Saturday, March 21, 2009

Mothering

I've been exhausted lately. I find it hard to wind down at night, and I wake up in the morning hardly feeling rested. The crazy period at work is hopefully over for some time. And I'm in what seems to be my annual spring funk, so down on myself and whatever it is I'm chosing for this thing called life. None of this makes for good mothering.

Last night I was too tired to make my son supper - I told him he had to make his own. He made himself an almond butter and jam sandwhich. Then his father calls on skype, and my son proceeds to tell him the entire story of him having to make his own dinner because I refused to lift a finger. Now my poor mothering skills are public knowledge to the person I am most vulnerable to attack by.

After my son went to bed, I microwaved some popcorn for dinner and watched a sappy romance movie on TV (on a Saudi channel so all the good kissing scenes were cut out), and then went to bed bemoaning the fact that my life is so lacking in romance. Its a good story line when I'm in a funk, keeps me there even longer!

Around midnight, I'm deep into REM trying to figure my way out of some pseudo-realistic work problem and my cell phone jingles its notification for a text message. A text message at 10 minutes after midnight, it must be a good one! Still, I hesitate in my semi-dreamlike mindframe. I finally reach over and open the phone. The message reads, "Happy Mother's Day" and the sender is Omar's babysitter. I register it somewhere as a sweet gesture, although at the same time wonder it its strange that it arrived at such an odd hour.

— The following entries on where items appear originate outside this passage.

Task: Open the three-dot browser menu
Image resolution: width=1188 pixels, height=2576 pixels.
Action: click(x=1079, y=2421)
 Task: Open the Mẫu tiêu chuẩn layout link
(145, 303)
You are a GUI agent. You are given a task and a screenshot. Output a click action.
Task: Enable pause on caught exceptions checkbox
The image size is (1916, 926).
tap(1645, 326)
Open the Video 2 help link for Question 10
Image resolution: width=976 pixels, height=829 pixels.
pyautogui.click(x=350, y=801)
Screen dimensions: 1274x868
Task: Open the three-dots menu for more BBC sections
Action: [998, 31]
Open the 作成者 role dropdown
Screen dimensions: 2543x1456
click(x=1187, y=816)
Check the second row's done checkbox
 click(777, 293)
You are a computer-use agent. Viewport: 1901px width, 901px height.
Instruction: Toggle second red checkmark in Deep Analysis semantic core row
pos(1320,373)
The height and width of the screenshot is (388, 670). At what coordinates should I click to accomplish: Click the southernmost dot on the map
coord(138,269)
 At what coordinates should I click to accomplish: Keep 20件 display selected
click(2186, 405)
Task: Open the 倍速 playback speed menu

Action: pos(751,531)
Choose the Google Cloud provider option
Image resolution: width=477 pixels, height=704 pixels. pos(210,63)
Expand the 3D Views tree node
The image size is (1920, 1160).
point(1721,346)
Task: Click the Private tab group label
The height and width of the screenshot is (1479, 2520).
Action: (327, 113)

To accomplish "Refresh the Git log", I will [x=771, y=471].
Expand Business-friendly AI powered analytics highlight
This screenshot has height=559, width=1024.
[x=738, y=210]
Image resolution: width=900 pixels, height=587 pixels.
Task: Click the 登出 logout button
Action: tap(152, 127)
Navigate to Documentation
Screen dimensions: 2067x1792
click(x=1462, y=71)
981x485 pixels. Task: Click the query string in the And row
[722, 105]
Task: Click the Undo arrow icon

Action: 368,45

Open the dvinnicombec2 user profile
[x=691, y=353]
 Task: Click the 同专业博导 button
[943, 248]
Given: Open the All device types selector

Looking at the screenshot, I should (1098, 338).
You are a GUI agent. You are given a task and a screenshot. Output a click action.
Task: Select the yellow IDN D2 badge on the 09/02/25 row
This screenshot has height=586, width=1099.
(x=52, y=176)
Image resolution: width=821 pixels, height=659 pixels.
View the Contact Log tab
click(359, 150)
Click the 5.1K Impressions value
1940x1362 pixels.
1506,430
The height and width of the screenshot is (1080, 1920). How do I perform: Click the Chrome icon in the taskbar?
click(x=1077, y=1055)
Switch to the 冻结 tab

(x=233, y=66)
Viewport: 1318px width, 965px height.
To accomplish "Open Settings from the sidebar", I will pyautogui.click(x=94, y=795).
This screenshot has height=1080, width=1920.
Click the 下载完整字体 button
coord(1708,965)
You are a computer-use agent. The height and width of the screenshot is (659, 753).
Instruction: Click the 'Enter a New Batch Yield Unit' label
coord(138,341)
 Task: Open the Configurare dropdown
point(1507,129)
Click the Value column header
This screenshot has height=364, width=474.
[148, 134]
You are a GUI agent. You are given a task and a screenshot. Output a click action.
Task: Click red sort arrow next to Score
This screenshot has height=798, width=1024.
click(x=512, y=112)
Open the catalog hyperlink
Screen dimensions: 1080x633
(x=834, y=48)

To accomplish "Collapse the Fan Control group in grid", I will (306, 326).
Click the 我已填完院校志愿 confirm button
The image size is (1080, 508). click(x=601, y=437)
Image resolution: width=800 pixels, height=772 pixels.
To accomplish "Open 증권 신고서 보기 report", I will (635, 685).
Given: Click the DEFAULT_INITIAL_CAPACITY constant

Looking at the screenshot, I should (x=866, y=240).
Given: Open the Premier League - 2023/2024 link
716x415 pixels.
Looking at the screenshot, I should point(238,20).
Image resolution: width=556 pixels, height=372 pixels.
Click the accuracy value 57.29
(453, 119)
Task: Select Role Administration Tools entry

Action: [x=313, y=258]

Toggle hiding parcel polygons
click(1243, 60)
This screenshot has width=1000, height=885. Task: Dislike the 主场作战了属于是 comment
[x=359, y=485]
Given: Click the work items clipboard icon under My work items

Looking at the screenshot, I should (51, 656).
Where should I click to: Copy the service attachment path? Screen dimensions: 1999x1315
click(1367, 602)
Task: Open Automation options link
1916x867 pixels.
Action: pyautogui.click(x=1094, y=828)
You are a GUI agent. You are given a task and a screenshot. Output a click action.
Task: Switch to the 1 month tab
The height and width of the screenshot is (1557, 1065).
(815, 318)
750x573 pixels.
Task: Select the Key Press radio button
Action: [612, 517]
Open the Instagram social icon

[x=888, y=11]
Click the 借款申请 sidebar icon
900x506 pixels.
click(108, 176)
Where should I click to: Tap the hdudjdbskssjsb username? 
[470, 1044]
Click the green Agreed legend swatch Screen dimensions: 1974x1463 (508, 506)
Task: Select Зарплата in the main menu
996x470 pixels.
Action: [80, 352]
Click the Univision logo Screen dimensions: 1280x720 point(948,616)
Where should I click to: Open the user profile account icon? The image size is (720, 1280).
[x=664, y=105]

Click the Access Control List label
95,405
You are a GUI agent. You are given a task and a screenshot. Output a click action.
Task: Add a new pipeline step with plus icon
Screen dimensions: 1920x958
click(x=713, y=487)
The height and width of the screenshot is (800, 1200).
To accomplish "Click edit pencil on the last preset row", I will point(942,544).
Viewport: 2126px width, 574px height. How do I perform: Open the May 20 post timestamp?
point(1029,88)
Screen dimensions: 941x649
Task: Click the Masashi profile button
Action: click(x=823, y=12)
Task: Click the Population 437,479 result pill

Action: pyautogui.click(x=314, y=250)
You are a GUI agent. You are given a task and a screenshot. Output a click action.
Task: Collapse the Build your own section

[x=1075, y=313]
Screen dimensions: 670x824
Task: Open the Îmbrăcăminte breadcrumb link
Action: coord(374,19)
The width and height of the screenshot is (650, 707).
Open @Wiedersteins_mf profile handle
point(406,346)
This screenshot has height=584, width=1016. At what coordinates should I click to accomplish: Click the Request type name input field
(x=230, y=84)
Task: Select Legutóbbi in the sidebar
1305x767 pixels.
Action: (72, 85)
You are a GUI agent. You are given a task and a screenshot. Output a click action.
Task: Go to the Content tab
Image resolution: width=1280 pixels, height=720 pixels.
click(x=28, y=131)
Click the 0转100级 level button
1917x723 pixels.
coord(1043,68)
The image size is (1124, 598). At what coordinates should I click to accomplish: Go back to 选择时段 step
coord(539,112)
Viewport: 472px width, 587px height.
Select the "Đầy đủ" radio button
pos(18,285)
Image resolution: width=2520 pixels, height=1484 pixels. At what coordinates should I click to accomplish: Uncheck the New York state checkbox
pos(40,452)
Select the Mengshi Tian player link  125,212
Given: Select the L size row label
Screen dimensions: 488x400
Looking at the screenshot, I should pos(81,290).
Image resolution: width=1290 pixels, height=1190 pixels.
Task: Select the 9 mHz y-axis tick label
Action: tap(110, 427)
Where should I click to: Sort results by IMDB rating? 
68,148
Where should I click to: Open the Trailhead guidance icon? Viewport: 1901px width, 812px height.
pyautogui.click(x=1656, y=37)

My son's babysitter has been a lifesaver - always reliable, always keeping my son happy, and taking my sometimes erratic schedule all in stride. I have many things in my life right now that are lifesavers that I know after 37 years I shouldn't take for granted - a good babysitter, a trustworthy and good housecleaner, a kind and normal landlord, a safe and beautiful home, friends who don't judge, a job that pays well, a car that gets me from point A to point B, a healthy and relatively normal kid. There were plenty of times in my life when I lacked some of these, and a few key periods when I had none of them. And still, I feel like the world's crappiest mother on Mother's Day.